Daniel Marot, architect, decorative designer and engraver fled, like many other Huguenot workers, from France to Holland due to the revocation of the Edict of the Nantes in 1685. The Edict had offered measures to ensure religious liberty and its revocation sent shock waves through Protestant communities who were no longer protected. Bringing his talent from France to Holland, Marot became a designer of interiors and gardens for the royal family.
At William III’s castle, Het Loo Palace, in Gelderland, Marot is connected with the building and its decoration but was also involved with the design of the gardens. Inspired by Jean Bérain and Charles le Brun, both of whom worked for Louis XIV at Versailles and whose work migrated from interior decoration to landscape architecture, Marot’s work is characterized by arabesques and a dynamic articulation of curvilinear and rectilinear band-work, c-scrolls, and volutes.[1] This print was a part of Marot’s Nouveaux Livre de Parterres (The New Book of Landscapes/Grounds), a series of elaborate and imaginative designs for gardens, was published while he working in Holland in 1700.
Pieter Schneck, Bird’s Eye view of the palace and garden of Het Loo, Engraving, 1698. Collection of Het Loo Palace.

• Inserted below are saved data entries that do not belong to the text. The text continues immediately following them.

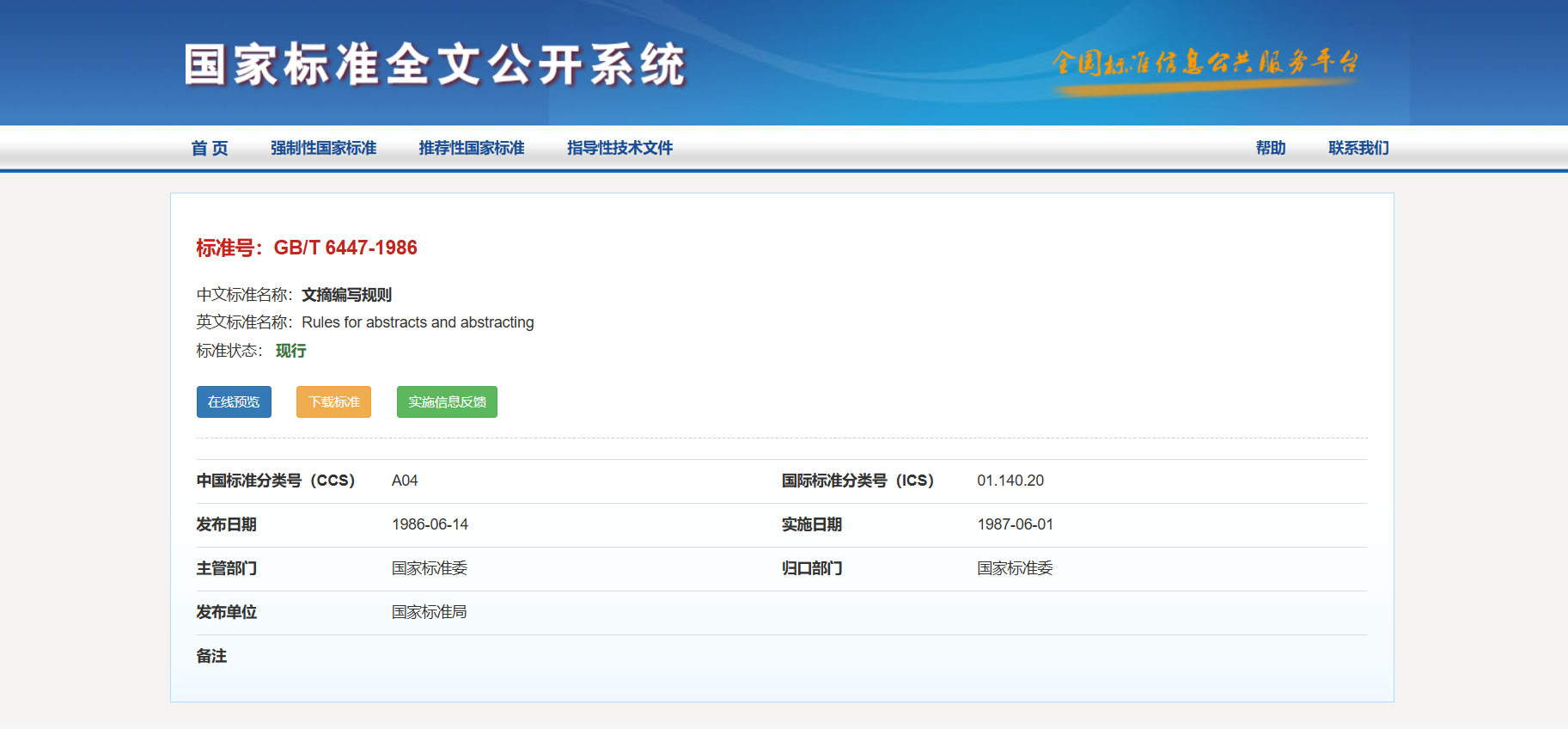Viewport: 1568px width, 729px height.
Task: Click the issuing body value 国家标准局
Action: [429, 612]
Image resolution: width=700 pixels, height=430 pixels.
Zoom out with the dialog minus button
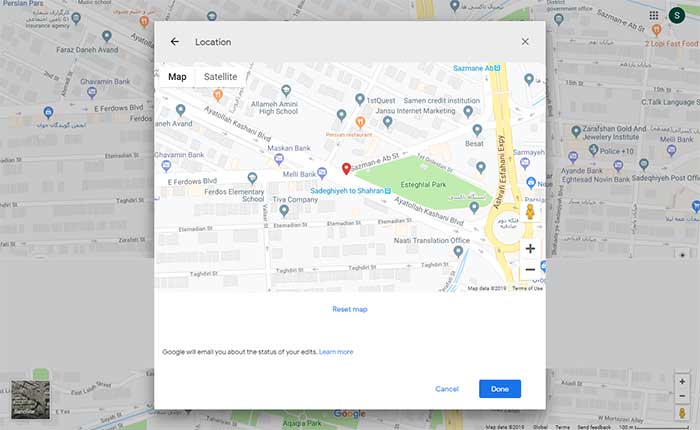point(530,270)
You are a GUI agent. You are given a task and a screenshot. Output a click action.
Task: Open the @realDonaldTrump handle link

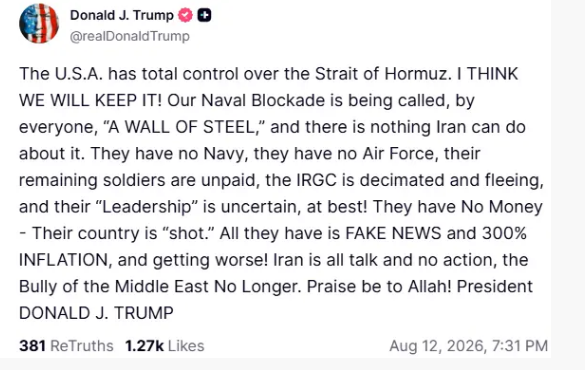129,36
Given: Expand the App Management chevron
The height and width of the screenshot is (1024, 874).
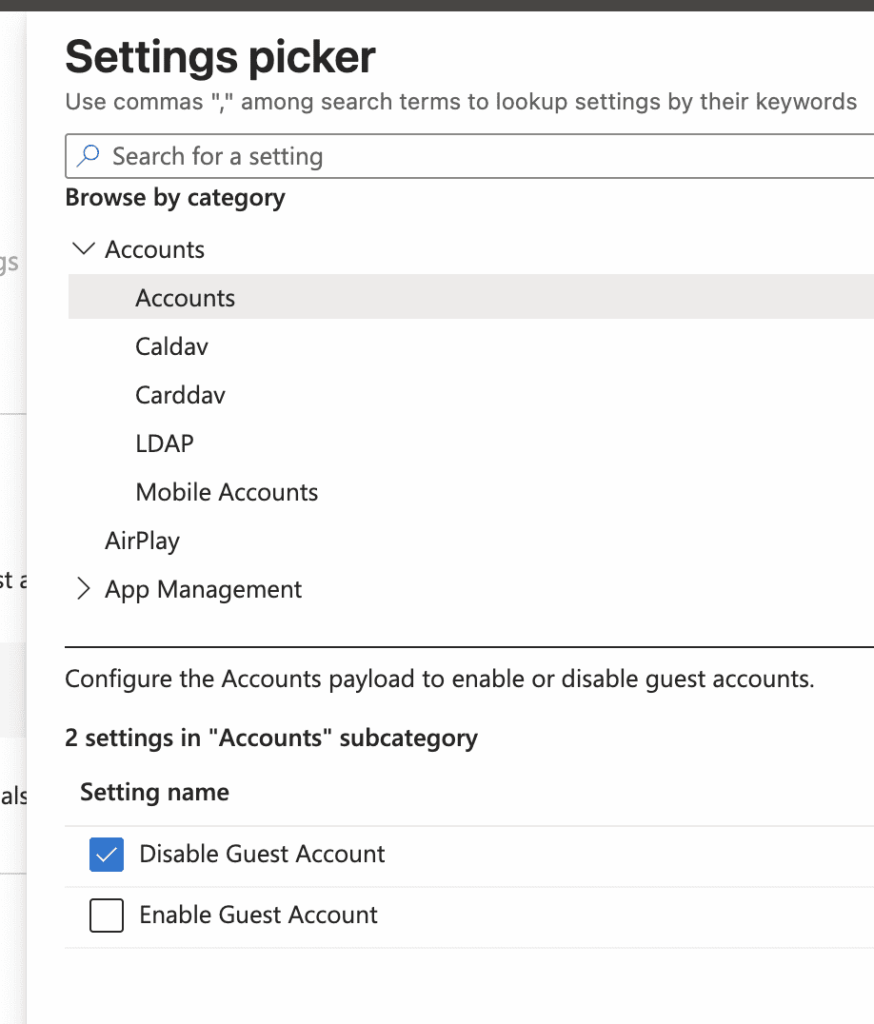Looking at the screenshot, I should [85, 589].
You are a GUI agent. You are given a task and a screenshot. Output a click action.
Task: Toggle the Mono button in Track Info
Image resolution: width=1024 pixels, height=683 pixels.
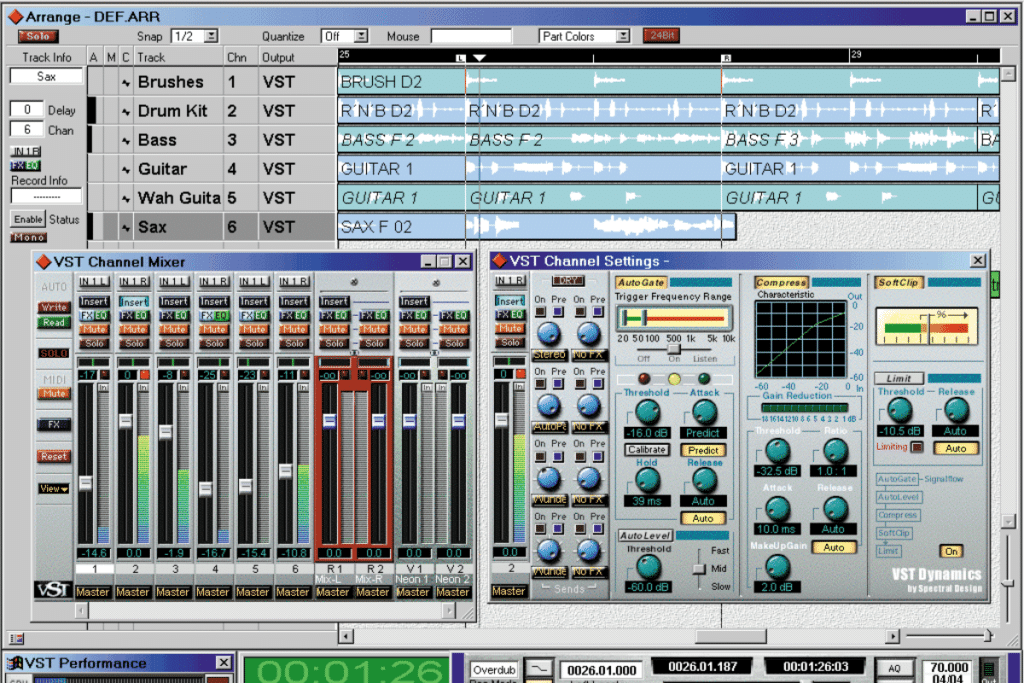click(x=29, y=238)
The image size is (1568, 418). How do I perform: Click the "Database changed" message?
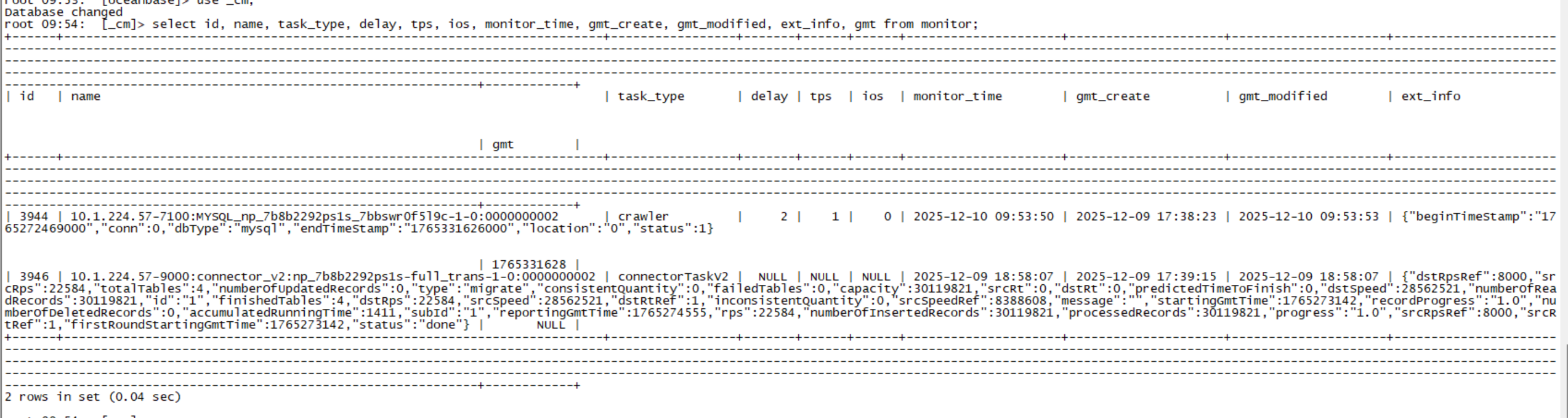63,12
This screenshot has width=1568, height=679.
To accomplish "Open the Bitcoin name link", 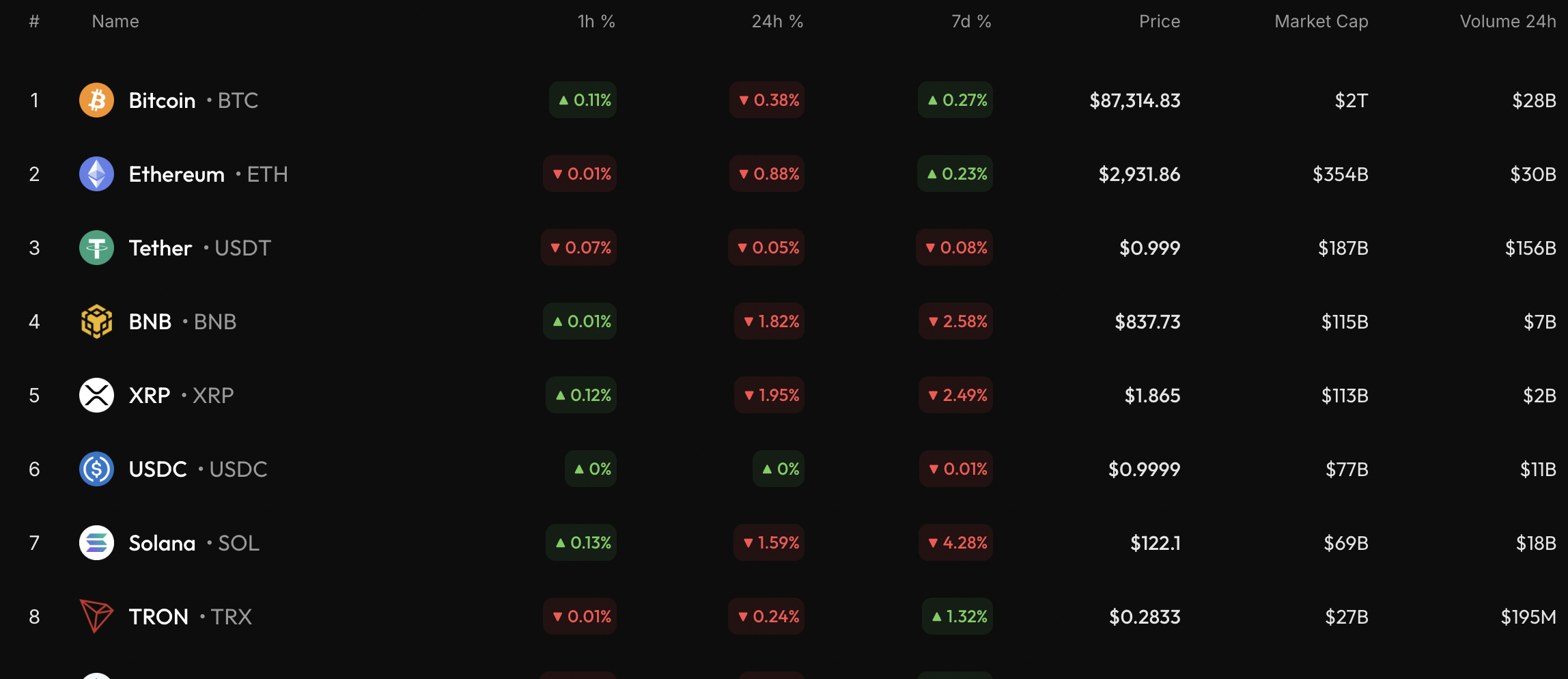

While we can’t be certain that any of these designs were realized, a bird’s eye view engraving of Het Loo made by Pieter Schneck in 1698 suggests a potential connection to Marot’s design.[2] Marot had been working at Het Loo from 1686-1695 and this print was published sometime shortly thereafter. Could the print have been a design for a garden at the Palace that Marot chose to include in his Nouveaux Livre de Parterres series? Or is this print another instance of Marot’s creativity that was never translated into the earth? Either way, the design is an excellent example of Marot’s exquisite craftsmanship and indeed of the types of designers that France lost to rival countries after the passage of the Edict of Nantes.
This post was written by Kayla Seifert, candidate in the MA History of Design and Curatorial Studies program offered at Parsons The New School of Design jointly with Cooper Hewitt, Smithsonian Design Museum.
[1] Reinier Baarsen, Courts and colonies: the William and Mary style in Holland, England, and America, New York, N.Y.: Cooper-Hewitt Museum, 1988.
[2] Florence Hopper, “Daniel Marot: A French Garden Designer in Holland” in The Dutch Garden in the Seventeenth Century, Washington D.C.: Dumbarton Oaks, 1990.